Чуть прошел Чик, на всякий случай крадучись, и увидел возле ворот трупы разбойничков, в три рядка аккуратно положенные. Возле них часовой, опершись на копье окровавленное, дремал, так что ближе подойти да рассмотреть, есть среди убитых грузная туша Налимыча, парень не решился, но то было и без надобности, поскольку дружинники главаря разбойничьей шайки с прочими старшими как-то распознали, да головы, с их мертвых тел срубленные, к воротам усадьбы приколотили. Издалека было заметно леденящее сердцу зрелище. Заприметил парень, слегка прищурившись, среди прочих трофеев и голову деревенского богатея, и вихрастую Карба башку.
Вот и вышла затея хитрая. Заманил юный воришка бывалого лиходея вместе с подручными в смертельную западню, и теперь никто ему помешать не смог бы до сундука бабки Марфии добраться. Радовало то Чика, еще чуть-чуть осталось исполнить наказ колдуна, а там прощай, деревня, и здравствуй, город, где жизнь иная, хоть и более сложная, но все же привычная.
Крепко спали охранники, даже те, кто возле забора дежурил, кемарили, поэтому и не заметили одинокую фигурку в рваном тулупе, по полю от усадьбы в сторону рощи бредущую. Добрался Чик до места ночного становья без хлопот и без злоключений, но вот только ни лошадей, ни телег вокруг костров, наспех затушенных, не увидел.
«Значит, все-таки удалось кому-то от погони скрыться, – пришел к выводу Чик, ничуть не опечалившись. – Но только мне это без разницы, поскольку о сундуке волшебном, окромя Карба да самого Налимыча, никто и не ведал». Не ускорил вор шага, не побежал в деревню изо всех сил, а, наоборот, замедлил, поскольку понимал, что разбойнички, ночью уцелевшие, сейчас в дом Налимыча подались да пожитки его меж собой делят… Не пропадать же добру бесхозному?

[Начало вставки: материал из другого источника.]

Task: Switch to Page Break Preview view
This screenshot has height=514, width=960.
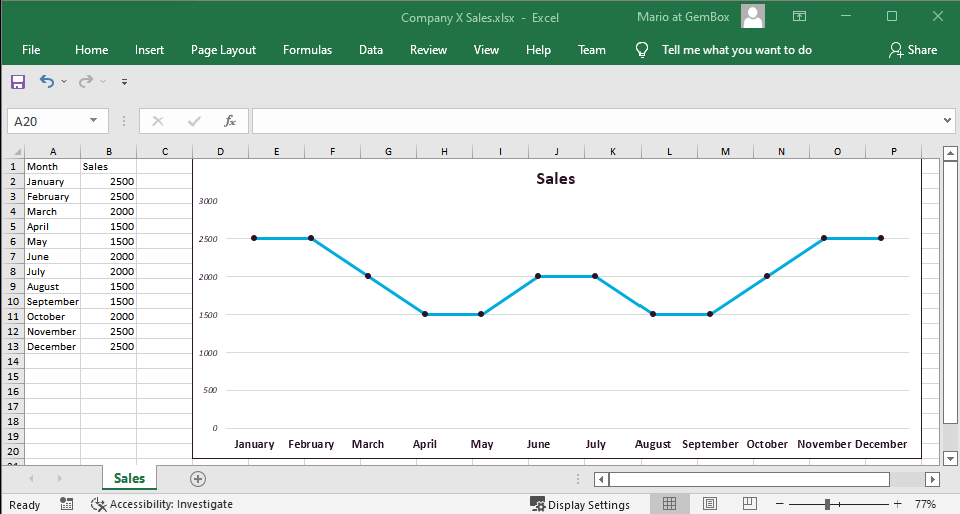Action: click(746, 504)
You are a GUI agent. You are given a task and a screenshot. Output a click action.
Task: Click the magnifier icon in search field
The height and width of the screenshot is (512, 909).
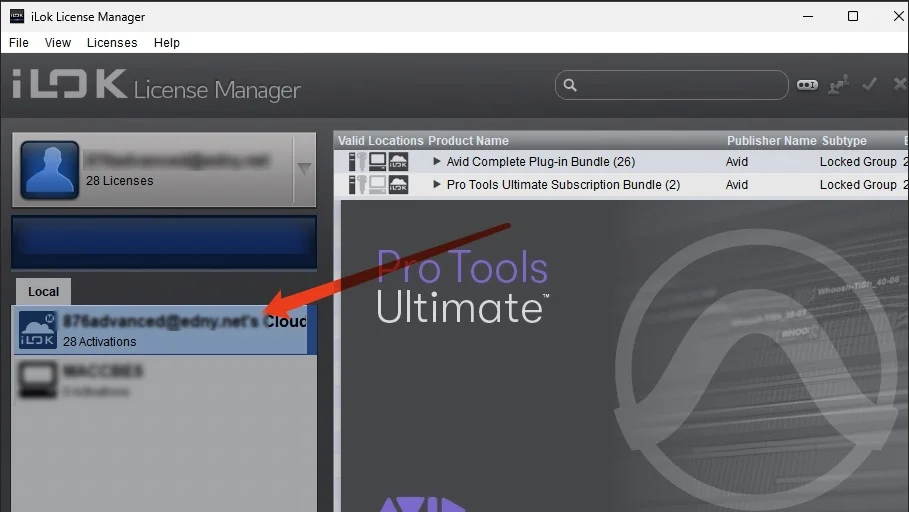570,85
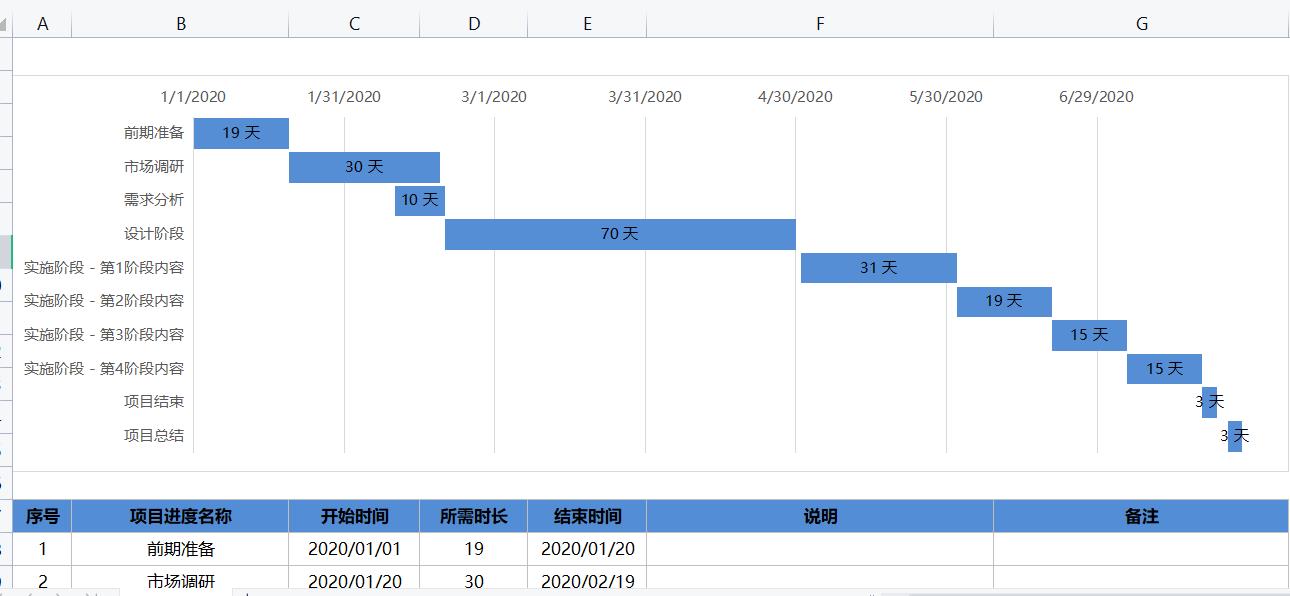Click the 19 天 前期准备 bar

[x=241, y=133]
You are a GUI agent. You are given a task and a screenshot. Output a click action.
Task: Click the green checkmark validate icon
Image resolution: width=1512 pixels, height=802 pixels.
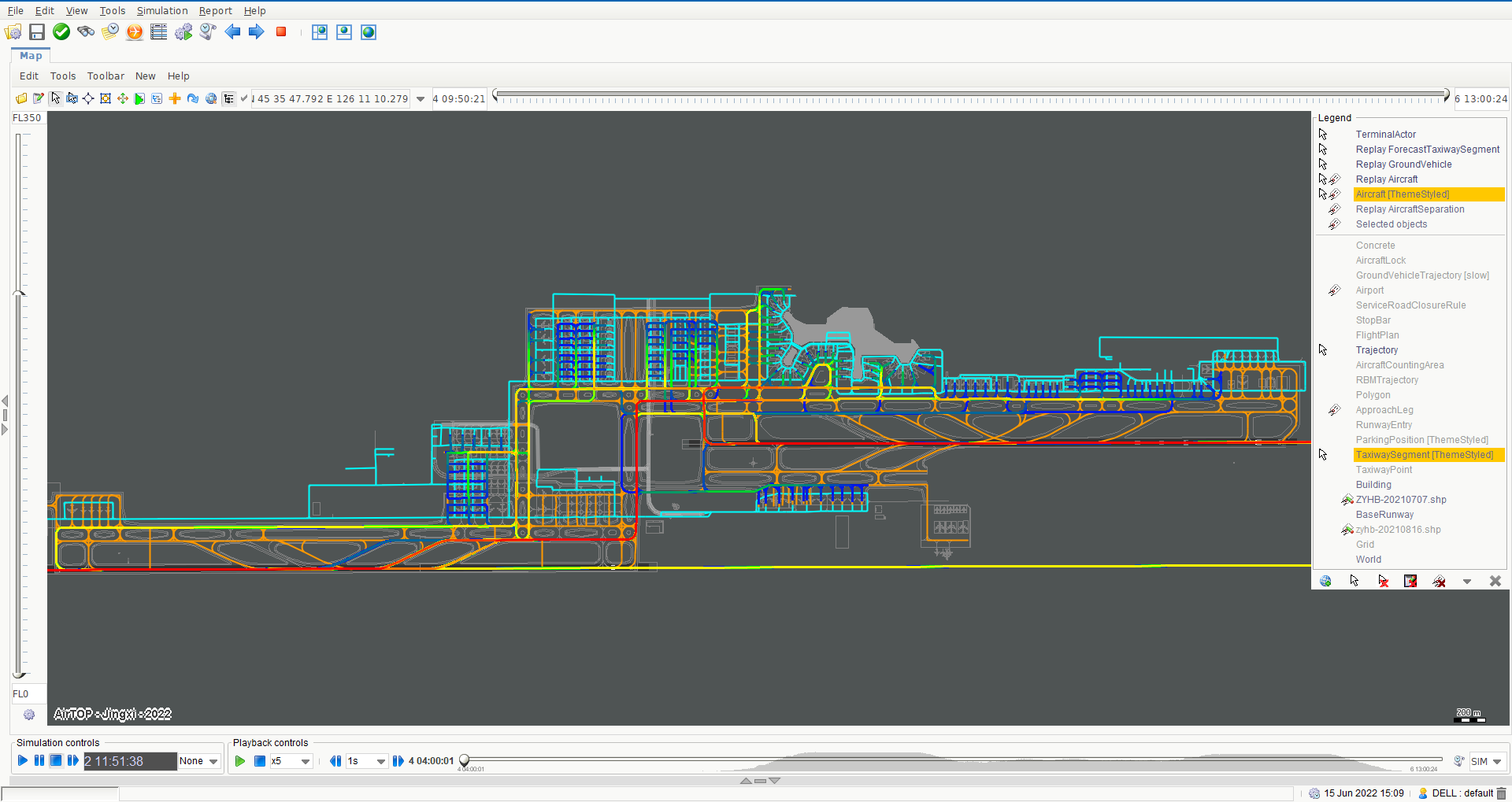click(x=61, y=31)
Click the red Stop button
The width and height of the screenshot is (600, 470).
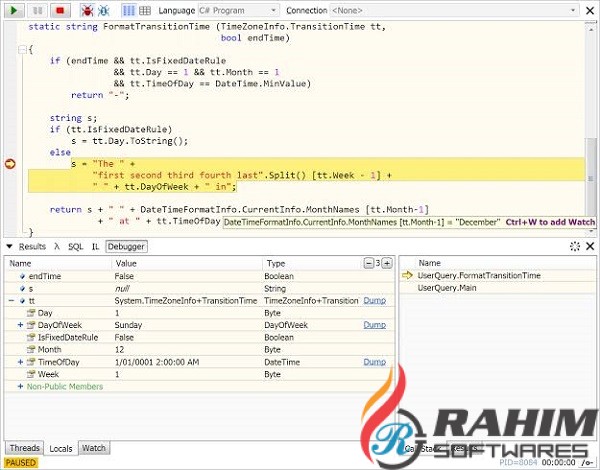click(x=60, y=9)
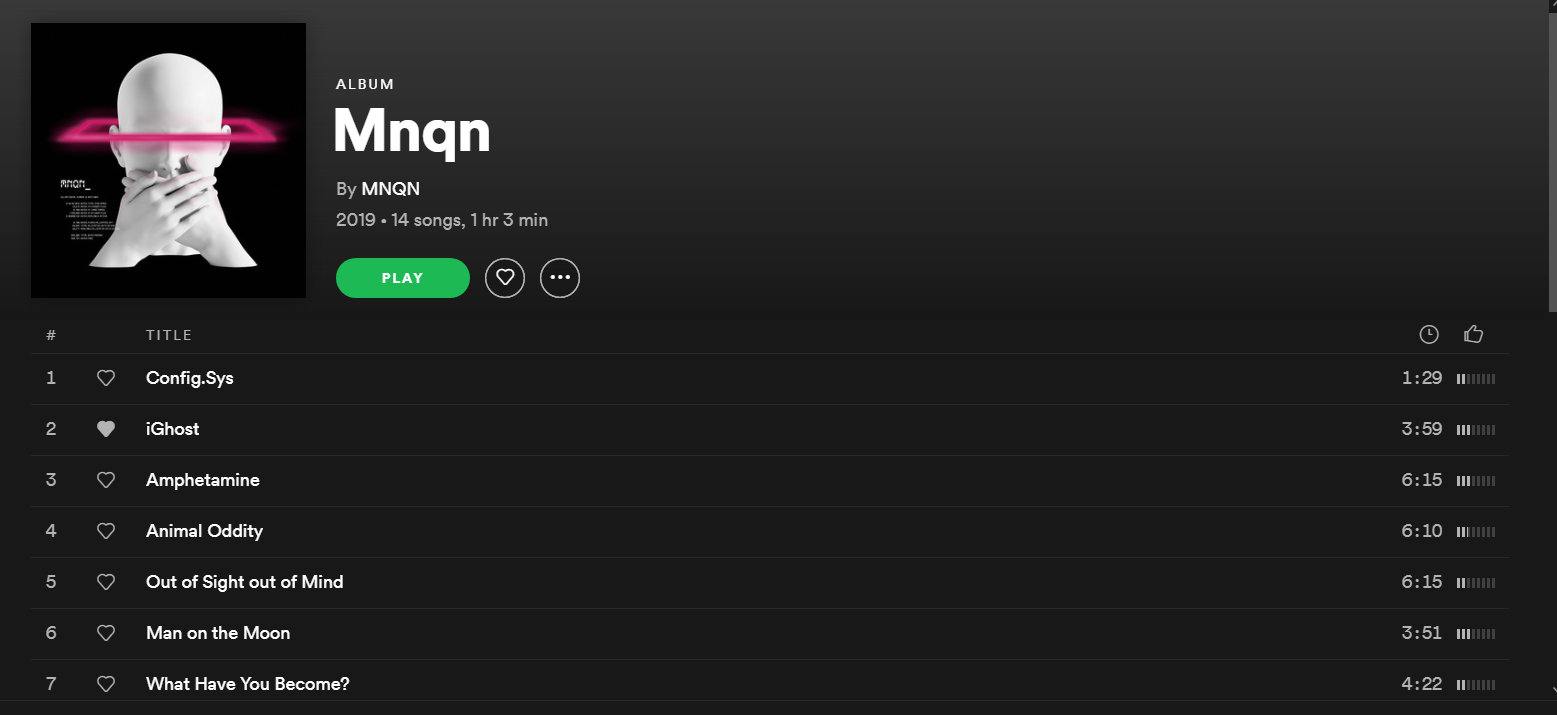
Task: Heart the Man on the Moon track
Action: (106, 633)
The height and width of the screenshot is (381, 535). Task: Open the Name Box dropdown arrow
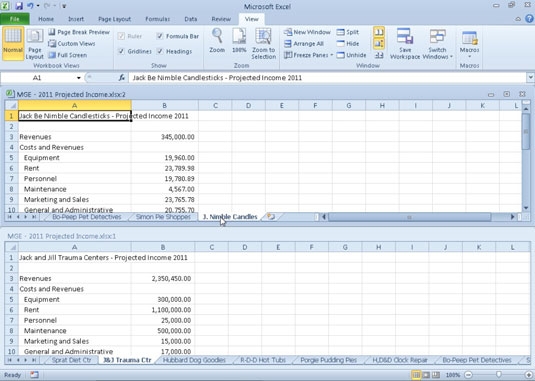click(78, 78)
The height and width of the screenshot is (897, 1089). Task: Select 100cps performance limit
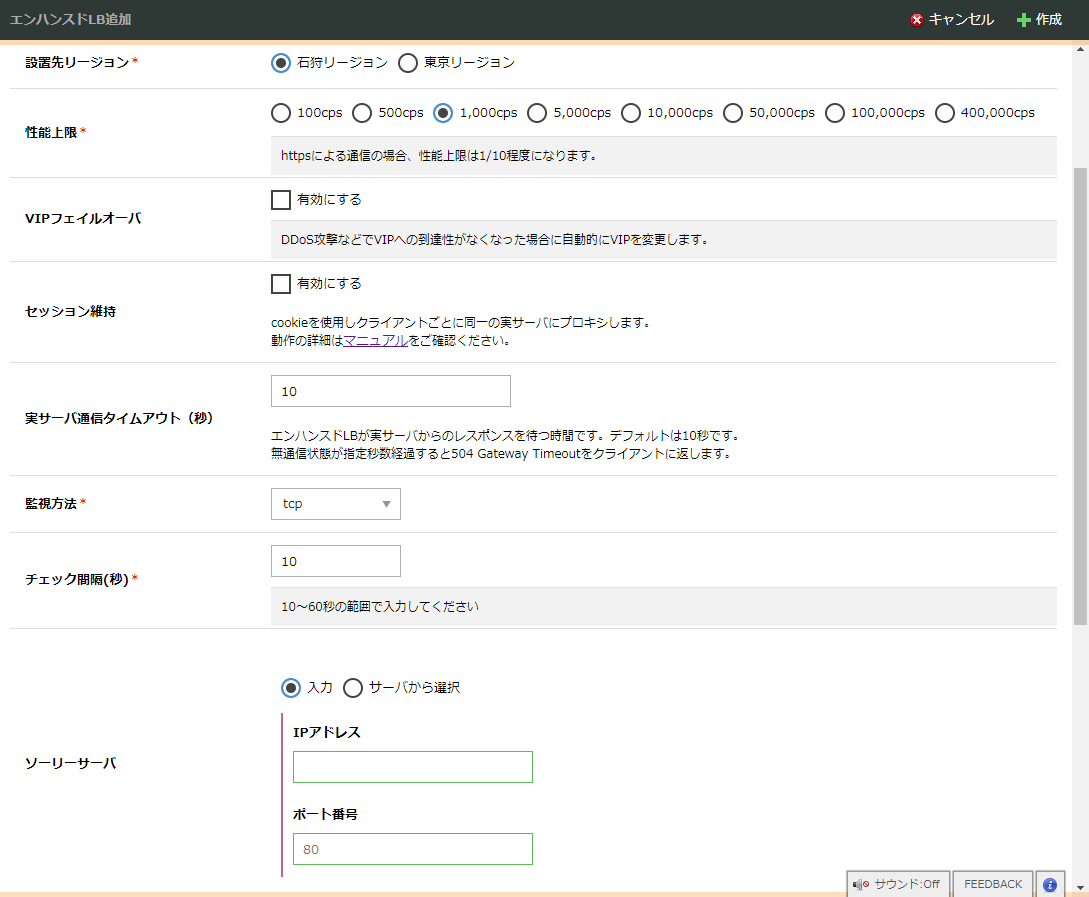coord(281,113)
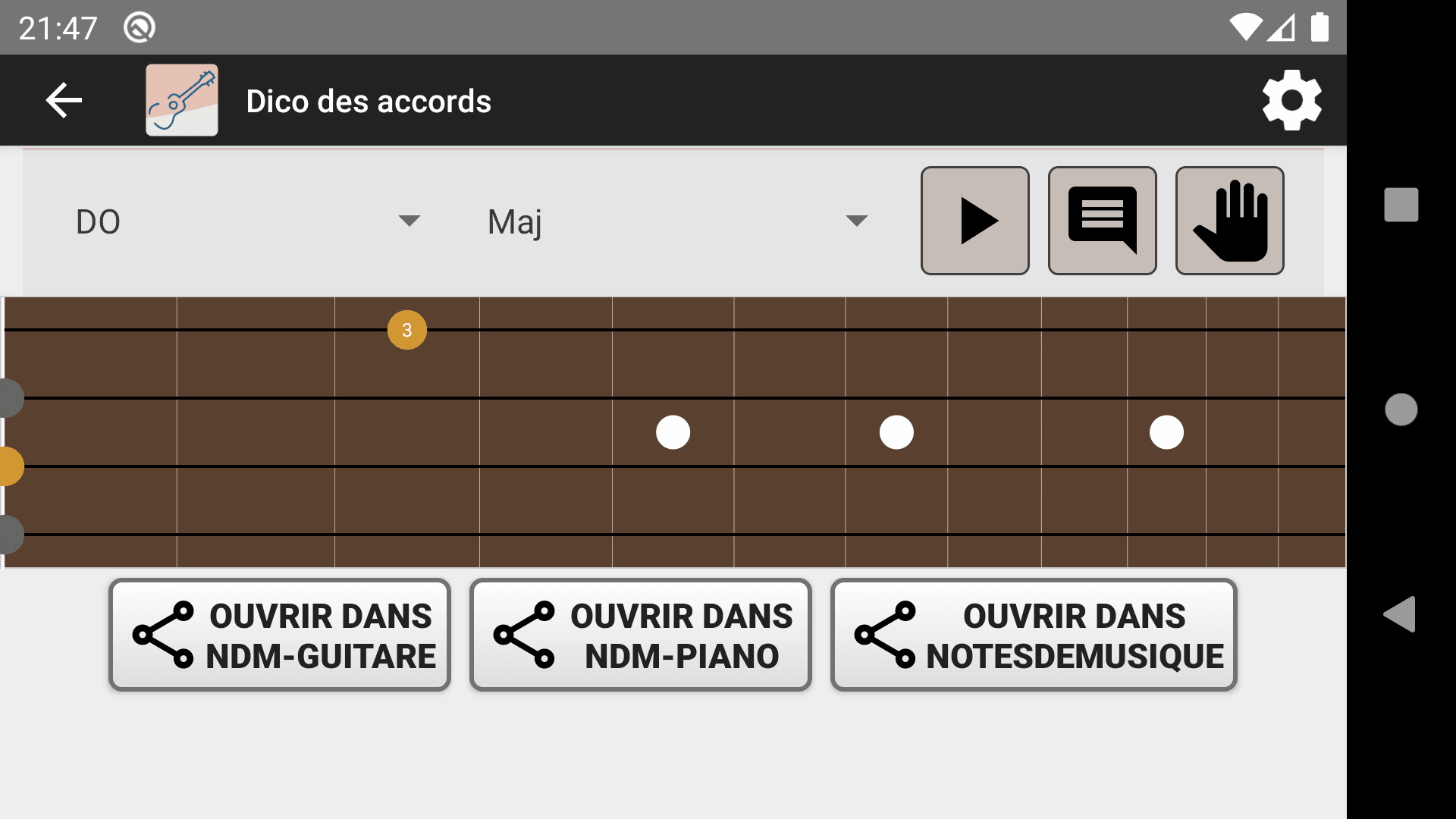The image size is (1456, 819).
Task: Toggle the fret 3 finger marker
Action: pyautogui.click(x=406, y=330)
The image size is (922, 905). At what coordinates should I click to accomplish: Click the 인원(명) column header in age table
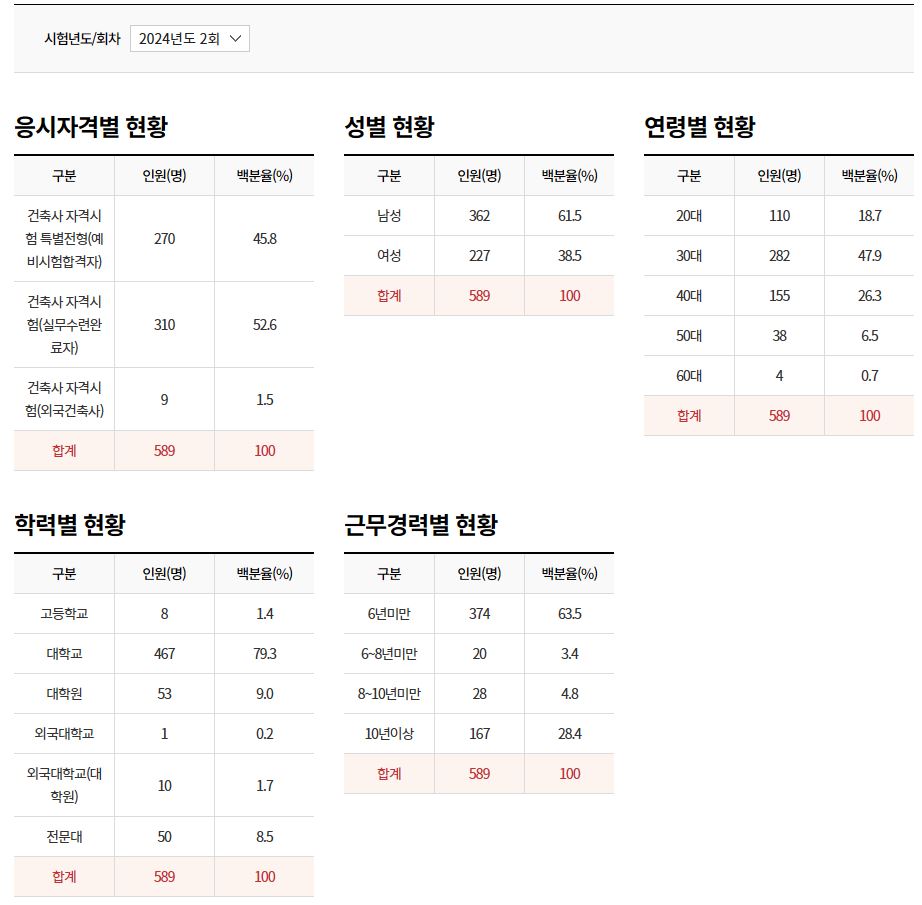pyautogui.click(x=780, y=175)
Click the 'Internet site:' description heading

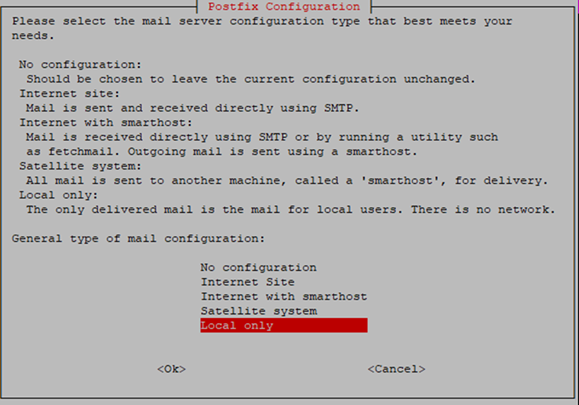coord(69,94)
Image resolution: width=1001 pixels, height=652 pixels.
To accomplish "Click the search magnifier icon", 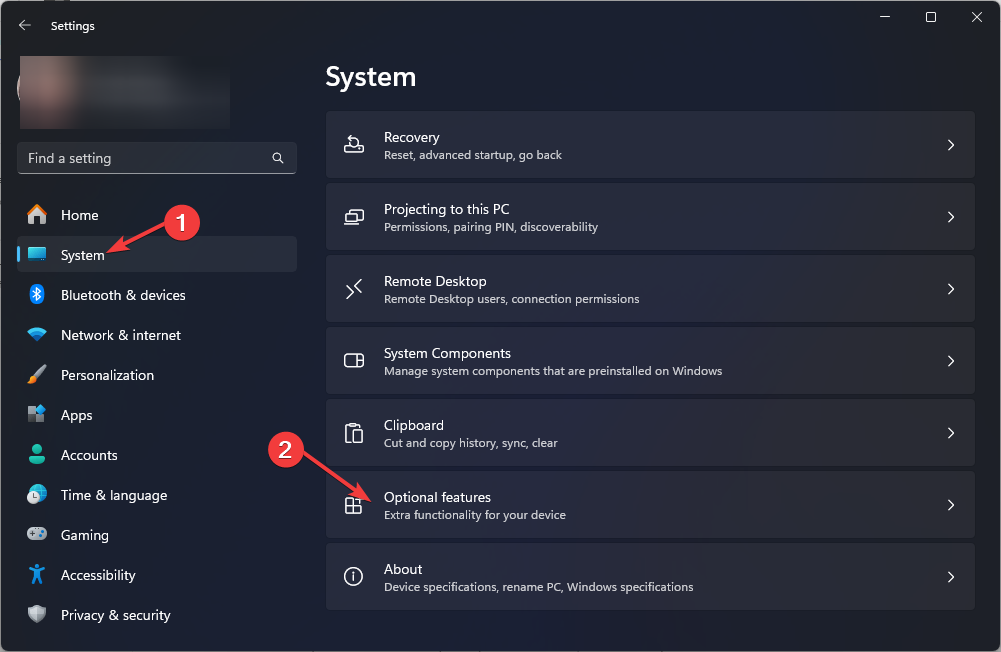I will [x=278, y=158].
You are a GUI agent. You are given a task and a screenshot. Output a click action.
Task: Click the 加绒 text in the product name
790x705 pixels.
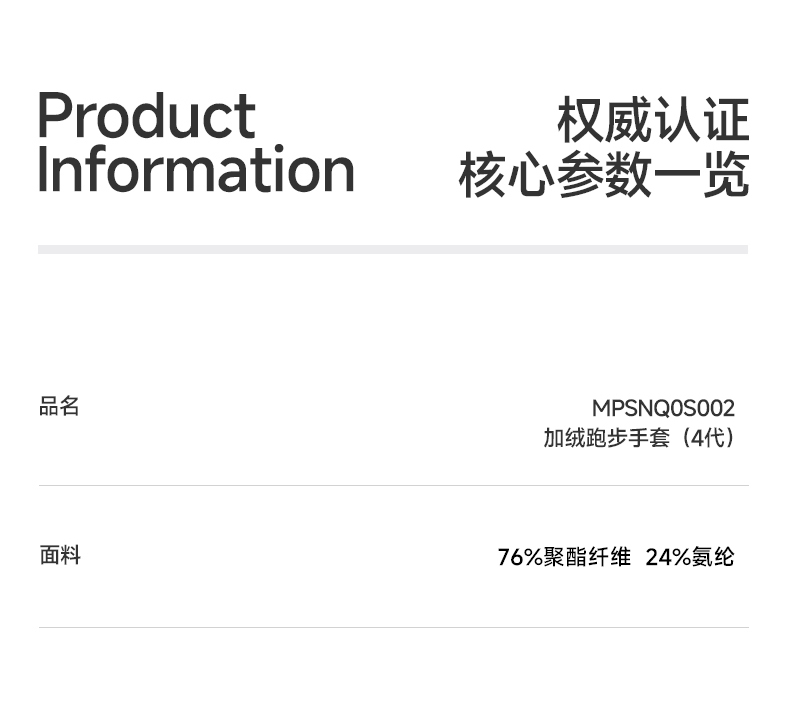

Не торопясь, парень брел, шел шагом почти прогулочным, поскольку спешить ему было некуда, а до окончания срока, колдуном отведенного, еще уйма времени оставалась. Ближе к полудню вошел в деревню. Как и ожидал, были ворота домищи богатейского открыты нараспашку. Во дворе ни псов, ни скотины уже не было, лишь повсюду тряпки да мешки опустевшие разбросаны. Сперва похозяйничали разбойнички, а за ними следом и соседи заботливые ручки приложили, растащили все, что лихим людишкам было без надобности. Как последний мужик со двора оглобли унес да кучу штанов старых на тряпки, опустел дом, обезлюдел, как замок проклятый, про которые Чик на базаре не раз байки да сказки слышал.
Ни живой души не встретив, ни на мертвое тело тоже не наткнувшись, спустился вор в подвал, где он прошлый день пленником провел, да открыл дверь в сокровищницу богатея. Тут не выдержал Чик, раскатисто рассмеялся. Унесли мародеры, ворье военной да опальной поры, все: и злато, и серебро с медяками, даже запор дверной от жадности выломали, не тронули лишь то, что самым ценным в подземелье и во всем доме было. Стоял волшебный сундук на прежнем месте, и никто на него, сиротинушку, не позарился.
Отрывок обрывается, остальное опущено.